Is the application right for RSL? Remote-source lighting systems are expensive, but sometimes they are the best or the only possible choice when lighting is needed in wet areas, explosive environments, and situations where it is important to minimize exposure to ultraviolet radiation, such as museums.

Determine the cost-effectiveness of RSL. In some situations, the added cost of a remote-source lighting system can be recovered in lower energy and maintenance costs. Table 1 presents a sample calculation.

Pick the right distribution system. Light pipes and fiber optic cables both use the same principle of total internal reflection, but light pipes can transport much more light because they are larger in diameter. Use light pipes where a lot of light is needed, such as tunnels, warehouses, and other large spaces. Light transmitted per dollar invested is also greater with light pipes.

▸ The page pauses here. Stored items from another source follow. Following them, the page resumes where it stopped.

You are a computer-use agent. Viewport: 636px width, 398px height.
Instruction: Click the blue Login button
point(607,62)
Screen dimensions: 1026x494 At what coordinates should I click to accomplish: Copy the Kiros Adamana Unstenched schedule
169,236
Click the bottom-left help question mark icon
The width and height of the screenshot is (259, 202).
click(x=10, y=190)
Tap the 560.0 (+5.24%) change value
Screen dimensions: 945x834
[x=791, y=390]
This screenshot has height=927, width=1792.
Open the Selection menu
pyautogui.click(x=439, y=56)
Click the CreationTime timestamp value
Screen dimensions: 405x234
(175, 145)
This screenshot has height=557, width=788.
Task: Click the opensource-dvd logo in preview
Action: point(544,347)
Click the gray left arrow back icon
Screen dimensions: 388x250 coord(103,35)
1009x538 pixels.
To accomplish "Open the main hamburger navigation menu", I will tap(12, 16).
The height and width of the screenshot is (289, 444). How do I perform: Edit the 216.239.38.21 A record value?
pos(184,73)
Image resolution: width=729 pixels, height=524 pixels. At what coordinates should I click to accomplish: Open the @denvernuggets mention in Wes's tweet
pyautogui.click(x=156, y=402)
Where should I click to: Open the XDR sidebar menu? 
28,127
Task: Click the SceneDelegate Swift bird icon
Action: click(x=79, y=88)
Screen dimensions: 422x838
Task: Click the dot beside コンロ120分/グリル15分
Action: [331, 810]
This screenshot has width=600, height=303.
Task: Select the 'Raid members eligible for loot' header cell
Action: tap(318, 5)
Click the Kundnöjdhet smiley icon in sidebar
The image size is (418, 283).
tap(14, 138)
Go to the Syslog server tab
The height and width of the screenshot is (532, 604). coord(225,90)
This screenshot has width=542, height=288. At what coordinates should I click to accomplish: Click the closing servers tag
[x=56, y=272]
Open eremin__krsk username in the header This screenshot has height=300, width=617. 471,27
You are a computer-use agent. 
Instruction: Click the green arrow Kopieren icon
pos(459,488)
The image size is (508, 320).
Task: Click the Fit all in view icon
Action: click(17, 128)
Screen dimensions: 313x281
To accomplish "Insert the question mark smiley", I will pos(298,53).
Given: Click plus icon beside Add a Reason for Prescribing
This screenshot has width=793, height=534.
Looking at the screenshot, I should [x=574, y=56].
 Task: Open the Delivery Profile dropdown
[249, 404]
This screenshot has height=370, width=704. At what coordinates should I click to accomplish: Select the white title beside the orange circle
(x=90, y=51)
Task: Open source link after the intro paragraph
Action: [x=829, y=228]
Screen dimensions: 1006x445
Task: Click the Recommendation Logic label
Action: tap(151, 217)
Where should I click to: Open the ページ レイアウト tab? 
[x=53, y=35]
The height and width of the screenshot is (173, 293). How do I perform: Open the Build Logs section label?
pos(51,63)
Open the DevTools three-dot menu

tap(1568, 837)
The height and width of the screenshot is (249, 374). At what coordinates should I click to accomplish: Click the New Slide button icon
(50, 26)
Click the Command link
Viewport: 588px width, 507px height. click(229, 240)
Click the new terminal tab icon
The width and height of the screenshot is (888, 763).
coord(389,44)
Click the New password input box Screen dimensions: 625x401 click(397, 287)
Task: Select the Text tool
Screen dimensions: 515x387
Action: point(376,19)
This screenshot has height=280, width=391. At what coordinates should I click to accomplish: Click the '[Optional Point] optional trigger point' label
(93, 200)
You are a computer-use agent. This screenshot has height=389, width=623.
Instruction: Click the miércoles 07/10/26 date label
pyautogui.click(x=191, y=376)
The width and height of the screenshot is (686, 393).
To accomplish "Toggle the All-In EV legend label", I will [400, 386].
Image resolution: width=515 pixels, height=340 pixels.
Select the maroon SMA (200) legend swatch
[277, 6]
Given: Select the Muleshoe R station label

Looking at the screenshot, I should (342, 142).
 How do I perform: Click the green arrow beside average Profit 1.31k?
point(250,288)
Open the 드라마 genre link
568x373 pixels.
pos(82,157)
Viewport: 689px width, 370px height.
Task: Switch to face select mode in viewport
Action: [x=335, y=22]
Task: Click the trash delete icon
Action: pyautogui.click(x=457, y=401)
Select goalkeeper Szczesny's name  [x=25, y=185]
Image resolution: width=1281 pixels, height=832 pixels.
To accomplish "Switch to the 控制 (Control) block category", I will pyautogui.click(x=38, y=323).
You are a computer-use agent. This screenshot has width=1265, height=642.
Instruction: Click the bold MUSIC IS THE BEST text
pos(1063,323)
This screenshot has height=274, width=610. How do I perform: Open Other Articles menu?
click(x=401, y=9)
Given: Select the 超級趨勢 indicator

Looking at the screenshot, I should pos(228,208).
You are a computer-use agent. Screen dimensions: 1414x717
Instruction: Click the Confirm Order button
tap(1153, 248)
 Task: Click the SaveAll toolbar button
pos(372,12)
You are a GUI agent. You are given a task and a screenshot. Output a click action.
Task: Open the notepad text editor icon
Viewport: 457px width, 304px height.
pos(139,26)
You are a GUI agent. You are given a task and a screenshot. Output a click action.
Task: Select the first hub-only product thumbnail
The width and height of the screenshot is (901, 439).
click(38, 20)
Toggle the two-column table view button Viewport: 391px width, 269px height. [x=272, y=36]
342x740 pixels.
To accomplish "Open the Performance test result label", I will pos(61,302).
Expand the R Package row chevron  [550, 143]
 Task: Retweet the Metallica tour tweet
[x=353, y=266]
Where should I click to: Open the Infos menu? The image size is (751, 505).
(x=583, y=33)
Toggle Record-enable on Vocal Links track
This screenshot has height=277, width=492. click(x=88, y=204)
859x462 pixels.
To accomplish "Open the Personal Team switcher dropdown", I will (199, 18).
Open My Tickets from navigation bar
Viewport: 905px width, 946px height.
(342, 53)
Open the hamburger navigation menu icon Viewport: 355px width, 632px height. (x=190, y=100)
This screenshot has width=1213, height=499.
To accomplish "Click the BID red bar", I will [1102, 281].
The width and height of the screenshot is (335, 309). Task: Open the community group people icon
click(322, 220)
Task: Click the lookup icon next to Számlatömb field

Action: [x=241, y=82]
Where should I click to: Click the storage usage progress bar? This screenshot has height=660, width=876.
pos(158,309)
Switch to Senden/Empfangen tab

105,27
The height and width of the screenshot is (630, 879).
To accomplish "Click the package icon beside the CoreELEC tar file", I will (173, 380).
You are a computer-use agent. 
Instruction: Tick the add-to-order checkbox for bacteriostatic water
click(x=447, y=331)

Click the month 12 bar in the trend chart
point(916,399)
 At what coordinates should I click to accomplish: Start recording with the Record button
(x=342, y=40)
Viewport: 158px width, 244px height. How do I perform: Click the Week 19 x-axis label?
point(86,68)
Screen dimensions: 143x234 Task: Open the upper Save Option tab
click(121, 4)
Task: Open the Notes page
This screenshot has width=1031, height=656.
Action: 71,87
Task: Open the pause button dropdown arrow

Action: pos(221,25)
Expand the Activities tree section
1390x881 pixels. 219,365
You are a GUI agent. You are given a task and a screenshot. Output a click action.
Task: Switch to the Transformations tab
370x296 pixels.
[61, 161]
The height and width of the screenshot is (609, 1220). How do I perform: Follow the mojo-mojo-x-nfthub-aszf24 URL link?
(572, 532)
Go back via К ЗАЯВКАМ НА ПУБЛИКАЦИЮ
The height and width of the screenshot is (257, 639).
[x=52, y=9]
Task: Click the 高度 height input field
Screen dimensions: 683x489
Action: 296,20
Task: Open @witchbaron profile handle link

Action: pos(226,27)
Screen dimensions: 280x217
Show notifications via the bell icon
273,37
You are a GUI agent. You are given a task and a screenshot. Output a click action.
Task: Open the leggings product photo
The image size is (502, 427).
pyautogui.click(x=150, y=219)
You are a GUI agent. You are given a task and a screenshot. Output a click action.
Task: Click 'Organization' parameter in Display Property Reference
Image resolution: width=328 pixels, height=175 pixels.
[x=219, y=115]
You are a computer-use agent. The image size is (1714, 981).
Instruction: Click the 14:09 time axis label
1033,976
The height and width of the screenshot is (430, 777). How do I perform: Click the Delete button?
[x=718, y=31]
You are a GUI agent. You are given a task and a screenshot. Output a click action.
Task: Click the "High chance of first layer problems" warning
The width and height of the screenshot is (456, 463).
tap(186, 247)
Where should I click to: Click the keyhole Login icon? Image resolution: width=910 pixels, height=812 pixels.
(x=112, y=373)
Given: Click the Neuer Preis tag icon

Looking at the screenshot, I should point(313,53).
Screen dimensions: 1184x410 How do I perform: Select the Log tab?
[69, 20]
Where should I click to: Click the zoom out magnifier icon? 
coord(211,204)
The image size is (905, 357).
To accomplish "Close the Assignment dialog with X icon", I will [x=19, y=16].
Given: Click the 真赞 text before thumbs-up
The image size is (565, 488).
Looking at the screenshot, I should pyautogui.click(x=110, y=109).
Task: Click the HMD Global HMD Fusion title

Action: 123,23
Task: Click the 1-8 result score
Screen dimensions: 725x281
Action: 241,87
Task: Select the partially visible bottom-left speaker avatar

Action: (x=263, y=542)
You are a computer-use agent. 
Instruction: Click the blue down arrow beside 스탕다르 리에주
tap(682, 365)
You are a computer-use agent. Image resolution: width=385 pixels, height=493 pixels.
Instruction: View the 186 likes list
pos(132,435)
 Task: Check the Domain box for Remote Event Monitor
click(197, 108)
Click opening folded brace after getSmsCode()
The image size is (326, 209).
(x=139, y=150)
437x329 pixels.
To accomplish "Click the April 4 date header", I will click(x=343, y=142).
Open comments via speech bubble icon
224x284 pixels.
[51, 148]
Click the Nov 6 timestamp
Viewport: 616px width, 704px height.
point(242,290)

Use distribution systems that won't produce excessive losses. The longer a light distribution system is, the less light it can deliver. For fiber optic systems, side-emitting fibers are usually limited to 100 feet or less, and end-emitting fibers usually need to be less than 50 feet long. Light pipes might be longer, but light sources must be added every 60 to 70 feet. All light-transport mechanisms tend to absorb some wavelengths of light more than others do, so the color quality at the output not as good as the color quality input. This phenomenon is more pronounced with fiber optic cables than with light pipes, but it is a function of length in both cases.

The biggest light-source breakthrough for remote-source lighting could come from the evolution of light-emitting diodes (LEDs). In the past, LEDs have been unable to provide high levels of brightness, but recent developments are changing the picture. The newest LEDs offer a brightness of 25 lumens per watt—far more than earlier versions and better than an incandescent lamp, but still short of fluorescent and metal halide sources. Laboratory prototypes have produced LEDs with efficiencies similar to those of fluorescent lamps.

Lasers, with their tightly collimated beams, could be an ideal source for use with fiber optics. Applications are limited because none of the available laser sources generate white light, and they are still too expensive to be practical for most applications. Light from lasers is also so intense that special measures have to be taken to prevent fibers from melting. Nevertheless, leading manufacturers see lasers as a promising light source for the future of fiber optics.

A program called the Hybrid Lighting Partnership, sponsored by the U.S. Department of Energy, seeks to develop hybrid lighting systems, in which light guides would channel both sunlight and artificial light into the interior of commercial and industrial spaces. Launched in 1999, the program hopes to begin introducing commercial systems by 2003.